These entries are to be retyped in full, word for word.

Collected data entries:
-- Opening Marker --

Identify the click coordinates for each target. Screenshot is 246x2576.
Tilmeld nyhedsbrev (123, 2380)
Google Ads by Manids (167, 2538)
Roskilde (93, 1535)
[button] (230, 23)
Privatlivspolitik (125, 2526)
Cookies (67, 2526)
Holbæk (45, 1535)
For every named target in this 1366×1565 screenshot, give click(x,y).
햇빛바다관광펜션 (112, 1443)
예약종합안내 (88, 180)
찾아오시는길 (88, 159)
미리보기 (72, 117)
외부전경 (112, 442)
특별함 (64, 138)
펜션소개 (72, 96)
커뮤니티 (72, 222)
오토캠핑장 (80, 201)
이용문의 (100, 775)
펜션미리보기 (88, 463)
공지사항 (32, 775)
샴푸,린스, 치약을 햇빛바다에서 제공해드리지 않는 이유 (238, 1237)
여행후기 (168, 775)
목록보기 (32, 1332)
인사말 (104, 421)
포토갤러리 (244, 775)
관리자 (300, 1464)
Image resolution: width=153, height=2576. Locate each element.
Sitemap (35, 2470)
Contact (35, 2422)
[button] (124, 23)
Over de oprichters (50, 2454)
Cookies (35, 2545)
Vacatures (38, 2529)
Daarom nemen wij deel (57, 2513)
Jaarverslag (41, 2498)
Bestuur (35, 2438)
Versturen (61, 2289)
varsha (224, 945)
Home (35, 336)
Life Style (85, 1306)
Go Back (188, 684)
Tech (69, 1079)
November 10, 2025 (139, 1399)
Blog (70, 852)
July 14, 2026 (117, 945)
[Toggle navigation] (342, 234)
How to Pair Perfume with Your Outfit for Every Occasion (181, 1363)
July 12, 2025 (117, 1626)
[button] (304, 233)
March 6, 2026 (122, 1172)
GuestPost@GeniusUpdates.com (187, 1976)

-- Closing Marker --

### Solution to this problem:
Identify the click coordinates for each target. Screenshot is 246x2576.
Tilmeld nyhedsbrev (123, 2380)
Google Ads by Manids (167, 2538)
Roskilde (93, 1535)
[button] (230, 23)
Privatlivspolitik (125, 2526)
Cookies (67, 2526)
Holbæk (45, 1535)
For every named target in this 1366×1565 screenshot, give click(x,y).
햇빛바다관광펜션 (112, 1443)
예약종합안내 (88, 180)
찾아오시는길 (88, 159)
미리보기 (72, 117)
외부전경 (112, 442)
특별함 (64, 138)
펜션소개 (72, 96)
커뮤니티 (72, 222)
오토캠핑장 (80, 201)
이용문의 (100, 775)
펜션미리보기 (88, 463)
공지사항 (32, 775)
샴푸,린스, 치약을 햇빛바다에서 제공해드리지 않는 이유 (238, 1237)
여행후기 (168, 775)
목록보기 (32, 1332)
인사말 (104, 421)
포토갤러리 (244, 775)
관리자 (300, 1464)
Image resolution: width=153, height=2576. Locate each element.
Sitemap (35, 2470)
Contact (35, 2422)
[button] (124, 23)
Over de oprichters (50, 2454)
Cookies (35, 2545)
Vacatures (38, 2529)
Daarom nemen wij deel (57, 2513)
Jaarverslag (41, 2498)
Bestuur (35, 2438)
Versturen (61, 2289)
varsha (224, 945)
Home (35, 336)
Life Style (85, 1306)
Go Back (188, 684)
Tech (69, 1079)
November 10, 2025 (139, 1399)
Blog (70, 852)
July 14, 2026 (117, 945)
[Toggle navigation] (342, 234)
How to Pair Perfume with Your Outfit for Every Occasion (181, 1363)
July 12, 2025 (117, 1626)
[button] (304, 233)
March 6, 2026 (122, 1172)
GuestPost@GeniusUpdates.com (187, 1976)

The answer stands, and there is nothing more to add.